The OP is understandably hurt by her son’s thoughtless behaviour and your unpleasant response must make it worse.

Josette77 · 17/03/2020 12:50

Mean is not a nature versus nurture issue. It seems like his Dad, his Girlfriend, him, are all to blame except for you. He is not responsible for you being a teenage single mom. He is not mean because of biology.

Winterwoollies · 17/03/2020 12:59

It sounds like you admit you spoiled him and he is spoiled but blame perceived bad behaviour on any girlfriend he has.

It also seems like you’re inherently negative about any and every such girlfriend, with the weird and bitter references to ‘crumbs’ and him being ‘allowed’ to see you on Mother’s Day.

I’ll be honest, I think this is all on you...

PardonWhat · 17/03/2020 13:01

As an aside, you sound like one of those people who blame women for all of men’s downfalls.

ScarlettBlaize · 17/03/2020 14:12

@FizzAfterSix I suggest you read the OP's posts properly - her digs at all of her son's terrible previous girlfriends, every single one of whom apparently independently stopped him from seeing his mother. A MIL like that is the kiss of death for any relationship.
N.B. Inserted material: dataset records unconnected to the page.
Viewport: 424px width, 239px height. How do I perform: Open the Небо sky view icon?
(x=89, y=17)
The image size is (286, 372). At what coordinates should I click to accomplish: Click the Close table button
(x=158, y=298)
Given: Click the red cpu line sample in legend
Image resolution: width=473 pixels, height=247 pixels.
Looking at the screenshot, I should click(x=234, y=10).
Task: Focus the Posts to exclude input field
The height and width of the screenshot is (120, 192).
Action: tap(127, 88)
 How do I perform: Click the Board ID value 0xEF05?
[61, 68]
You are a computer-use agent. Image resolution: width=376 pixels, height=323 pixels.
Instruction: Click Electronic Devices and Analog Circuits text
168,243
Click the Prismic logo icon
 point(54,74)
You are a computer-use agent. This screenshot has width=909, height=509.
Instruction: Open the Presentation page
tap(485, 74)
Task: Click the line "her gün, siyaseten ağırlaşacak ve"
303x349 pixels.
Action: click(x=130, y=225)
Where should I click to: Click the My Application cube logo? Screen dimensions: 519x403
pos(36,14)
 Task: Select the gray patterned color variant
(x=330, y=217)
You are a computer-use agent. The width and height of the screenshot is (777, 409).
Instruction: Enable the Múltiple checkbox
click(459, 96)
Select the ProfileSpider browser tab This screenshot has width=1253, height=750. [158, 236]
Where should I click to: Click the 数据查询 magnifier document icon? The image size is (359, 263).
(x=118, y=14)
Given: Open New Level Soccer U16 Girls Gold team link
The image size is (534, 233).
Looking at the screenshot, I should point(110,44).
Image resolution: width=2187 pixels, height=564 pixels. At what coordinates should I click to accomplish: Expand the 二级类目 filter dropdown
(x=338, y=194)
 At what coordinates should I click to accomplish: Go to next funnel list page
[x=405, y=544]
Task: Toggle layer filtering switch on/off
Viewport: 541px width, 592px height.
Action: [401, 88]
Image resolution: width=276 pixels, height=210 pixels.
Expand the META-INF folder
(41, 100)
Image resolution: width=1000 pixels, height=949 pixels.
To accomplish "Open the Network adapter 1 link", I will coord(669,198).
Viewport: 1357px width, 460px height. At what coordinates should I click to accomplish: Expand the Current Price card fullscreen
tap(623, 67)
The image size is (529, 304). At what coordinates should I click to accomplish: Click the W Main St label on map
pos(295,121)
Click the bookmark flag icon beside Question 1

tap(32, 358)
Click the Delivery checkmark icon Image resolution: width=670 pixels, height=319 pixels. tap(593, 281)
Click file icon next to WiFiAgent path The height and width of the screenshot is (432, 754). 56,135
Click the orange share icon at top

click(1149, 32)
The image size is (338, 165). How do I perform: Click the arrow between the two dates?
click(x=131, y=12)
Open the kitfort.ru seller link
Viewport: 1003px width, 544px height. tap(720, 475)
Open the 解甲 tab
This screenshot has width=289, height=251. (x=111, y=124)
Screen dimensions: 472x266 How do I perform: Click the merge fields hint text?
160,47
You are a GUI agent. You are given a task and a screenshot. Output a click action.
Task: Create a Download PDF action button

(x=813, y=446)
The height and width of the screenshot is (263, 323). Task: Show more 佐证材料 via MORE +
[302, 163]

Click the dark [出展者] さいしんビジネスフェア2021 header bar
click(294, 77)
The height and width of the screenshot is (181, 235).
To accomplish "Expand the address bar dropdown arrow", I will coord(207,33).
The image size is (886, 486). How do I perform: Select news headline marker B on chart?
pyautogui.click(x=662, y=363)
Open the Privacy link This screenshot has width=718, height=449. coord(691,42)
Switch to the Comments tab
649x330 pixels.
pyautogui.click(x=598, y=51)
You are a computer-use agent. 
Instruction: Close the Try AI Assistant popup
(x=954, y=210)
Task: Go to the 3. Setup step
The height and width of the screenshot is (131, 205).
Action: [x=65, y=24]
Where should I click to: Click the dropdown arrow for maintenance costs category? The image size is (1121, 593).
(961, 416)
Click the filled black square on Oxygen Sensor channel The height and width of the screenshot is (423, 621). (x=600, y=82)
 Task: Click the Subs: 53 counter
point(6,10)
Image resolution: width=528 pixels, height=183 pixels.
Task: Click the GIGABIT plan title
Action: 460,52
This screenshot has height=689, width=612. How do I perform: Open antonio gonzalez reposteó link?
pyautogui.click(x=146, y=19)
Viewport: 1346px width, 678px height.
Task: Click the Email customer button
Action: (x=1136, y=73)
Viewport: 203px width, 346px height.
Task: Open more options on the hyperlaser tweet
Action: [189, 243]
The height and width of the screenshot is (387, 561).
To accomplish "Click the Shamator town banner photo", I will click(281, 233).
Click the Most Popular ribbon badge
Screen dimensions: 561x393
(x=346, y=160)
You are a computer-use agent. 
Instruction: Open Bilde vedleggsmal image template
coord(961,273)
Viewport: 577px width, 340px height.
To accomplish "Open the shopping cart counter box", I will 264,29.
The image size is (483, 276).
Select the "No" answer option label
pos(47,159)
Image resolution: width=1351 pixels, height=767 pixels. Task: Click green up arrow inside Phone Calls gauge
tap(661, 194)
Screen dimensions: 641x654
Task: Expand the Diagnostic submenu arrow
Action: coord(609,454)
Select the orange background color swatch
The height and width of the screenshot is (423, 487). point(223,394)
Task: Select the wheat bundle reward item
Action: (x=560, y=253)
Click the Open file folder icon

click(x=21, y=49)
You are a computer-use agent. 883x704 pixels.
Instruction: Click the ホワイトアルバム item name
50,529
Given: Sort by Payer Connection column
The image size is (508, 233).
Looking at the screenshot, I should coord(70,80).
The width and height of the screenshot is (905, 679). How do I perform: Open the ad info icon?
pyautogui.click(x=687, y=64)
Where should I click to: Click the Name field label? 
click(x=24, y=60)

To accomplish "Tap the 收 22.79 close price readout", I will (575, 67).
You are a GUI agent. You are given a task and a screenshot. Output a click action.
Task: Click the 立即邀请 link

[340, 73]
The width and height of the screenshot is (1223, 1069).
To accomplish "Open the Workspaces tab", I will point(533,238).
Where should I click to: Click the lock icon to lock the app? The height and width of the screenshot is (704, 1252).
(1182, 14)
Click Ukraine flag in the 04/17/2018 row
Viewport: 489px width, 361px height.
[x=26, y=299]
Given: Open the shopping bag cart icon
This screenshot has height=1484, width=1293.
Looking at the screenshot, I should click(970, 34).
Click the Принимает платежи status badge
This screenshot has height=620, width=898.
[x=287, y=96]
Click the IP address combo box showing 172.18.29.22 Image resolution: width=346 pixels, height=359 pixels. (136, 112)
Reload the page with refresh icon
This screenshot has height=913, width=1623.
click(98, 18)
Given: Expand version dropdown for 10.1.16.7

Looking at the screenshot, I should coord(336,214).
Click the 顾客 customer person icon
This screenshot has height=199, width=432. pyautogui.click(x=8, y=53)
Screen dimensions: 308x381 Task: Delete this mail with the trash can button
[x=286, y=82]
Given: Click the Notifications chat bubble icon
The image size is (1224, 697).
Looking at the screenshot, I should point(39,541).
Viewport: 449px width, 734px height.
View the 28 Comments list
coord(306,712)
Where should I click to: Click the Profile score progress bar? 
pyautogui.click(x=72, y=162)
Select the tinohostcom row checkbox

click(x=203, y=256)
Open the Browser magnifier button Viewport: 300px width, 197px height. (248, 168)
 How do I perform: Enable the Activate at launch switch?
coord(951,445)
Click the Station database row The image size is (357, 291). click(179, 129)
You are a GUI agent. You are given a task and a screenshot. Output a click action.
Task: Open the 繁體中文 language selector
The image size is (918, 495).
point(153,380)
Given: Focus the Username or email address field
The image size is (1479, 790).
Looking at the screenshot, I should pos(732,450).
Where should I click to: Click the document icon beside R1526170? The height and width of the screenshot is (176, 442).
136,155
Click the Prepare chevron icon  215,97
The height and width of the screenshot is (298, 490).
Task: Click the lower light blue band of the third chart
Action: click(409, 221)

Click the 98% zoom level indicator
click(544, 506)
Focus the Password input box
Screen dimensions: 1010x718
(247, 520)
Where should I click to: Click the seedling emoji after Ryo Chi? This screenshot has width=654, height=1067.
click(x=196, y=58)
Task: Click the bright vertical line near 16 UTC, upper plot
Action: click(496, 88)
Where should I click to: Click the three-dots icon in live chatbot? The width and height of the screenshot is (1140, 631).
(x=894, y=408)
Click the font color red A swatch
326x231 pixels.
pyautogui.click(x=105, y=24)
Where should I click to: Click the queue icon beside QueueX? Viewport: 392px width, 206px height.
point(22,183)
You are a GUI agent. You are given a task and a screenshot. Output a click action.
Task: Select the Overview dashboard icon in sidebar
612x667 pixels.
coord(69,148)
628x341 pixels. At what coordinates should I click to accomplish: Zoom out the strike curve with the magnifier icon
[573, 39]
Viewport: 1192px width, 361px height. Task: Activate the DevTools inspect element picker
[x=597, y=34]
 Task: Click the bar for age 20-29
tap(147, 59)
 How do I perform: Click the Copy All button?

ExServiceWoman · 17/03/2020 14:31

Yup Fizz that's exactly what I said! Every girlfriend and women on earth is to blame!

You're one quick cookie! See why you have to be so fucking good at running ;)

You're probably one of those keyboard warriors that wouldn't say boo to a goose in real life. You do make me smile.

Normally I ignore attention seekers like you on threads but I'm bored .... 5 hours of Skype Team meetings does that to you!

All I asked was if I was being a Drama Queen, which it appears I am. So I've taken that on board. You apparently just want to annihilate my parenting skills, coz that's the lonely sad little life you have. Makes you feel better pulling someone else down.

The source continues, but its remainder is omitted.